经过剧本化的《万物生长》已经与冯唐的原著相去甚远,但故事的核心尚在,就是人都要生长,且还是在荷尔蒙、发育、激素等等环境之中的生长。
如果从以往的作品风格中来梳理李玉[微博]这位导演,你就会发现,不管是《苹果》《观音山》《二次曝光》,还是更早一点的《今年夏天》《红颜》,都呈现其身上的某种拧巴和欲速不达的特质。某种意义上,李玉的特质和变化、不变化,也是当下华语文艺类型片的特征:有初心,但无决定意义上的才华,有任性和韧性,却少真正破解现实困境的头脑和办法。这才是作为文艺片导演的最大悲哀。
对于李玉而言,在《万物生长》这种先天必然有着某种尴尬的作品中,既有艰难之处,也有巧妙容易形成看点的优势。
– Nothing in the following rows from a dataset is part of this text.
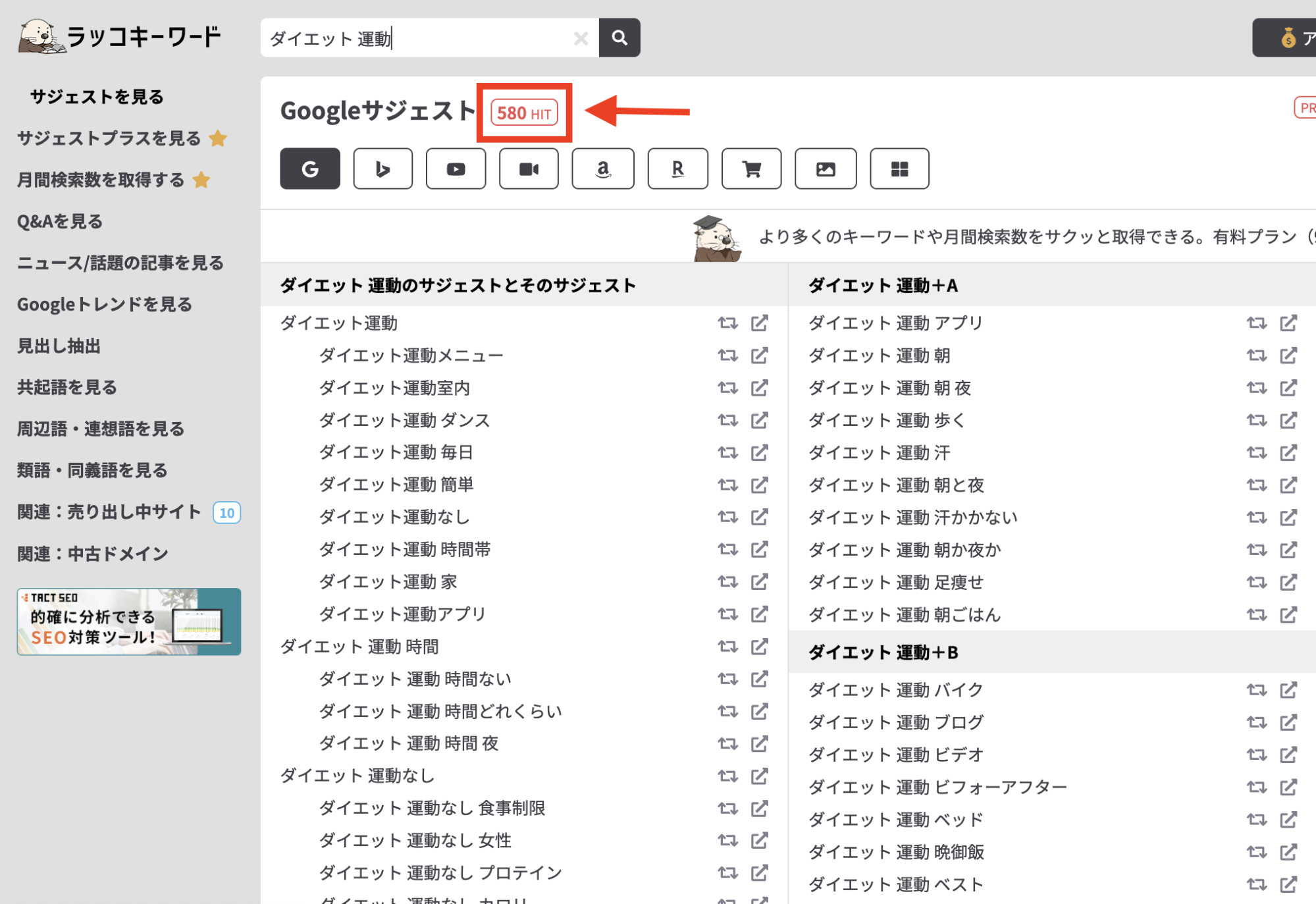This screenshot has width=1316, height=904.
Task: Select the video camera suggest source
Action: click(529, 169)
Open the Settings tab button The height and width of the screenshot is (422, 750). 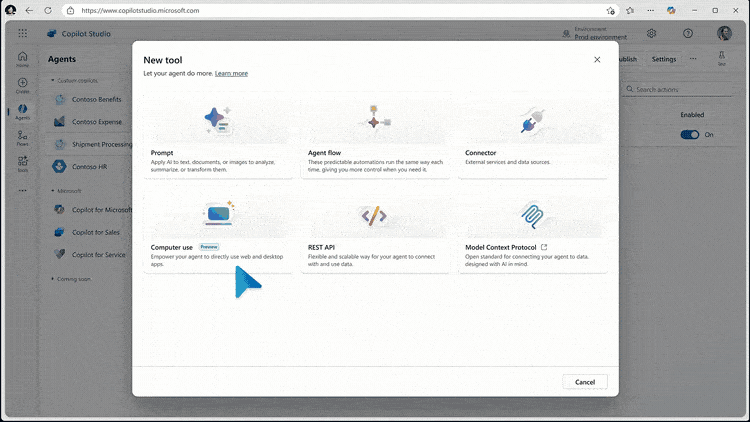(x=664, y=59)
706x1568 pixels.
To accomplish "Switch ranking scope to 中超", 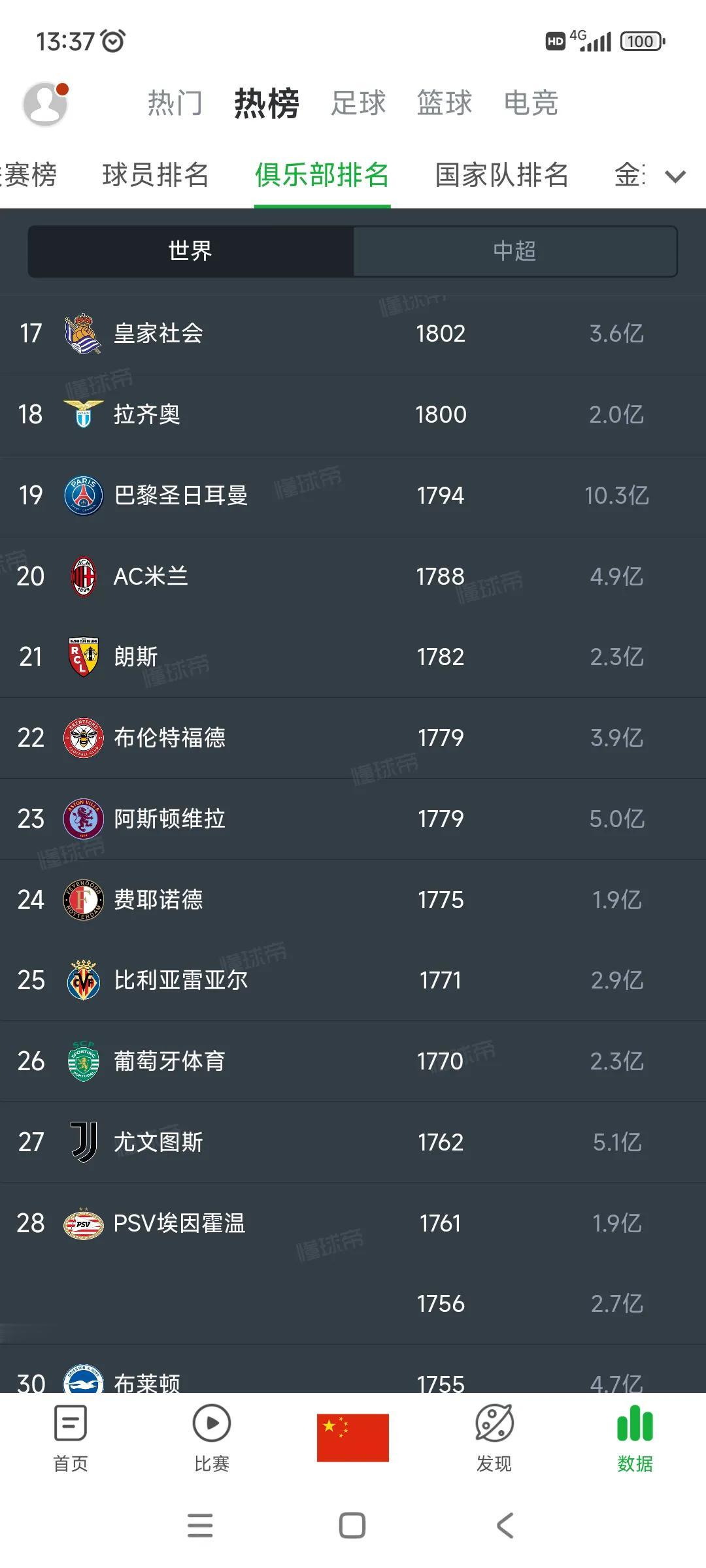I will 515,252.
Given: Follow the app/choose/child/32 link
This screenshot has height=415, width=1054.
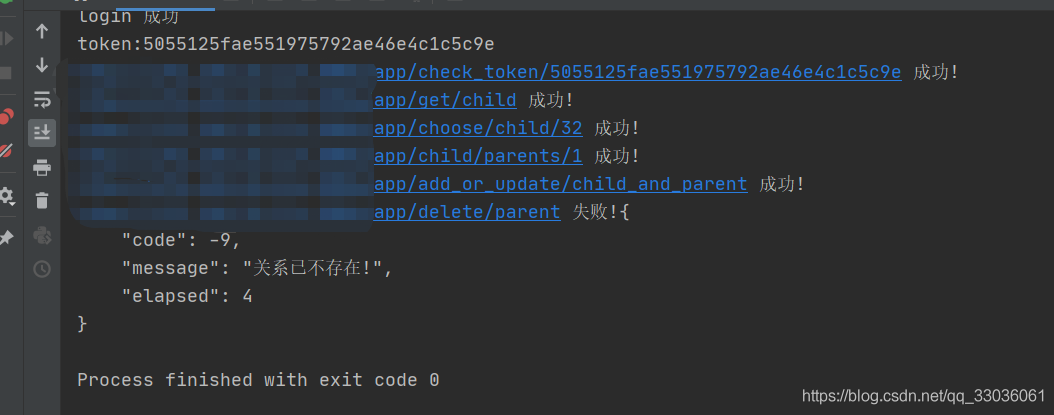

比如“青春片”这种类型片从《致我们终将失去的青春》取得票房成功后就一直被国内导演糟蹋着,从逢少男少女爱情必堕胎的情节,到急功近利地带着滤镜拍点校园就算是怀旧了,但,“青春片”作为一种国际上较为成熟的类型片,它在每个时代都是有着不可取代的需求的。加上范冰冰[微博]这样的噱头女星一次次鼎力相助,以及制片人一贯地信任,导演李玉确实有机会创作出一些影响深远的并具有商业气质的高质量文艺电影。
可是《万物生长》弥漫的大多是一种无力感,对于故事的整体把控,对于细节之间的逻辑衔接,对于主人公情绪的展现和控制,等等,《万物生长》都难以让观众高看一眼。
最让人吃不消和难以理解的是,作为女性导演的作品,《万物生长》竟然会掉进男性作家中最容易出现的传统消极、猥琐至极的叙事逻辑中。比如,在传统男性作家中最容易出现的为了烘托男主人公卓尔不群,就会让其中一个爱慕他的女性得了绝症或者决绝自杀地去死,且还要在死之时仍然深爱着他,看上去是男主人公在辜负这分外浓重的生死之爱,但从侧面还是再次神话了男主人公被爱、魅力、迷人、受宠等等非凡之处。无论是贾平凹那样的中老年传统型作家,还是冯唐这种中青年以自恋为招牌的当红作家,这种风气在华语当代小说中一直都没熄灭过。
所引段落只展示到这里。